Print every line below without adding or leaving out a single word.

(Stored data entries)
▽
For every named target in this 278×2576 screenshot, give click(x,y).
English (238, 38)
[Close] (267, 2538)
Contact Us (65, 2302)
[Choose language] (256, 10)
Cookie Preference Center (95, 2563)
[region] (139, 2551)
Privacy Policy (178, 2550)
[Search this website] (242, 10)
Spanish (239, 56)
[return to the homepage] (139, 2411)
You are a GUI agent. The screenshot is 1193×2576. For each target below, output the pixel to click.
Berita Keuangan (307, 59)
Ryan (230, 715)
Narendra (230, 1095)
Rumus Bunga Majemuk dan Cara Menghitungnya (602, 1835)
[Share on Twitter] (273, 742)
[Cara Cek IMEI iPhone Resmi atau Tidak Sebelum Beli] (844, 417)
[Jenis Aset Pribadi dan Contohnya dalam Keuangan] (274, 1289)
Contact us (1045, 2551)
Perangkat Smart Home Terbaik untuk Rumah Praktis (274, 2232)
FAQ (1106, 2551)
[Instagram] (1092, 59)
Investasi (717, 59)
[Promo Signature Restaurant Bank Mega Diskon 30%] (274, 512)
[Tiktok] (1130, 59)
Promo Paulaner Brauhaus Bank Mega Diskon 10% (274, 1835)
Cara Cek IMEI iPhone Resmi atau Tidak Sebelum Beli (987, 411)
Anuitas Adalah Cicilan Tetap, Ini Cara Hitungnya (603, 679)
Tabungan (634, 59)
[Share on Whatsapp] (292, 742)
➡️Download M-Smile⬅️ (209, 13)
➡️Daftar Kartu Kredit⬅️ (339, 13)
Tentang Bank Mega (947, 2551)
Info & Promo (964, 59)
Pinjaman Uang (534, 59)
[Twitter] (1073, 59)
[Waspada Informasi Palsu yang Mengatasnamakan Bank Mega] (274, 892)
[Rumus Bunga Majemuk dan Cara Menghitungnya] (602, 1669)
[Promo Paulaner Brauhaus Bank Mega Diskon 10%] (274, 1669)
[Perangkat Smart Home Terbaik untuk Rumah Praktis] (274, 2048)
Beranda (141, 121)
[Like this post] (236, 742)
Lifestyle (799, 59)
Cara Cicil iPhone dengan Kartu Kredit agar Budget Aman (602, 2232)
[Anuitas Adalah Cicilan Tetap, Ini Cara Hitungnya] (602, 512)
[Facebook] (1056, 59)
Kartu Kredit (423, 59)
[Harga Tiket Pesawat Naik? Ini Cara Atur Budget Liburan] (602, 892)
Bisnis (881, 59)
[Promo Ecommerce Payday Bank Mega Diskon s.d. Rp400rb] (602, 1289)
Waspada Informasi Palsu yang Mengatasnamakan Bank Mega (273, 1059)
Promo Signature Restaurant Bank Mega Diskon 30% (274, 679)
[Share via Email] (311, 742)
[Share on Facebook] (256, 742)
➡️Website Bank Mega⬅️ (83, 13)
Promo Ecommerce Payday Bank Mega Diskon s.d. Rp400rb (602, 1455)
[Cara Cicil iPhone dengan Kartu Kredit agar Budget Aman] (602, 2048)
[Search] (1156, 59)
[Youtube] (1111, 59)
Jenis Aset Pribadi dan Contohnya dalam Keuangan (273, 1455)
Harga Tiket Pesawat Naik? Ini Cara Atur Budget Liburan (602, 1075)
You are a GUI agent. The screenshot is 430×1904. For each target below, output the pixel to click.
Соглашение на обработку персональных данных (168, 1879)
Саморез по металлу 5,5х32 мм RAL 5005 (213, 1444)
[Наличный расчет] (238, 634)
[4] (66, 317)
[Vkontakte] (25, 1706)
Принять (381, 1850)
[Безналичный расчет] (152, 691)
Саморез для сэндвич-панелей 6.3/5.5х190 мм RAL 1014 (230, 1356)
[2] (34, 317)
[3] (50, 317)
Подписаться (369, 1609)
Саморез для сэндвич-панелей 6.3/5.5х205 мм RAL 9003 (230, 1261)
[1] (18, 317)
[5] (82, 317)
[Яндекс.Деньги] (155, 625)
△
Response to this exercise
For every named target in this 278×2576 screenshot, give click(x,y).
English (238, 38)
[Close] (267, 2538)
Contact Us (65, 2302)
[Choose language] (256, 10)
Cookie Preference Center (95, 2563)
[region] (139, 2551)
Privacy Policy (178, 2550)
[Search this website] (242, 10)
Spanish (239, 56)
[return to the homepage] (139, 2411)
You are a GUI agent. The screenshot is 1193×2576. For each target below, output the pixel to click.
Berita Keuangan (307, 59)
Ryan (230, 715)
Narendra (230, 1095)
Rumus Bunga Majemuk dan Cara Menghitungnya (602, 1835)
[Share on Twitter] (273, 742)
[Cara Cek IMEI iPhone Resmi atau Tidak Sebelum Beli] (844, 417)
[Jenis Aset Pribadi dan Contohnya dalam Keuangan] (274, 1289)
Contact us (1045, 2551)
Perangkat Smart Home Terbaik untuk Rumah Praktis (274, 2232)
FAQ (1106, 2551)
[Instagram] (1092, 59)
Investasi (717, 59)
[Promo Signature Restaurant Bank Mega Diskon 30%] (274, 512)
[Tiktok] (1130, 59)
Promo Paulaner Brauhaus Bank Mega Diskon 10% (274, 1835)
Cara Cek IMEI iPhone Resmi atau Tidak Sebelum Beli (987, 411)
Anuitas Adalah Cicilan Tetap, Ini Cara Hitungnya (603, 679)
Tabungan (634, 59)
[Share on Whatsapp] (292, 742)
➡️Download M-Smile⬅️ (209, 13)
➡️Daftar Kartu Kredit⬅️ (339, 13)
Tentang Bank Mega (947, 2551)
Info & Promo (964, 59)
Pinjaman Uang (534, 59)
[Twitter] (1073, 59)
[Waspada Informasi Palsu yang Mengatasnamakan Bank Mega] (274, 892)
[Rumus Bunga Majemuk dan Cara Menghitungnya] (602, 1669)
[Promo Paulaner Brauhaus Bank Mega Diskon 10%] (274, 1669)
[Perangkat Smart Home Terbaik untuk Rumah Praktis] (274, 2048)
Beranda (141, 121)
[Like this post] (236, 742)
Lifestyle (799, 59)
Cara Cicil iPhone dengan Kartu Kredit agar Budget Aman (602, 2232)
[Anuitas Adalah Cicilan Tetap, Ini Cara Hitungnya] (602, 512)
[Facebook] (1056, 59)
Kartu Kredit (423, 59)
[Harga Tiket Pesawat Naik? Ini Cara Atur Budget Liburan] (602, 892)
Bisnis (881, 59)
[Promo Ecommerce Payday Bank Mega Diskon s.d. Rp400rb] (602, 1289)
Waspada Informasi Palsu yang Mengatasnamakan Bank Mega (273, 1059)
Promo Signature Restaurant Bank Mega Diskon 30% (274, 679)
[Share via Email] (311, 742)
[Share on Facebook] (256, 742)
➡️Website Bank Mega⬅️ (83, 13)
Promo Ecommerce Payday Bank Mega Diskon s.d. Rp400rb (602, 1455)
[Cara Cicil iPhone dengan Kartu Kredit agar Budget Aman] (602, 2048)
[Search] (1156, 59)
[Youtube] (1111, 59)
Jenis Aset Pribadi dan Contohnya dalam Keuangan (273, 1455)
Harga Tiket Pesawat Naik? Ini Cara Atur Budget Liburan (602, 1075)
You are a GUI agent. The screenshot is 430×1904. For each target below, output the pixel to click.
Соглашение на обработку персональных данных (168, 1879)
Саморез по металлу 5,5х32 мм RAL 5005 (213, 1444)
[Наличный расчет] (238, 634)
[4] (66, 317)
[Vkontakte] (25, 1706)
Принять (381, 1850)
[Безналичный расчет] (152, 691)
Саморез для сэндвич-панелей 6.3/5.5х190 мм RAL 1014 (230, 1356)
[2] (34, 317)
[3] (50, 317)
Подписаться (369, 1609)
Саморез для сэндвич-панелей 6.3/5.5х205 мм RAL 9003 (230, 1261)
[1] (18, 317)
[5] (82, 317)
[Яндекс.Деньги] (155, 625)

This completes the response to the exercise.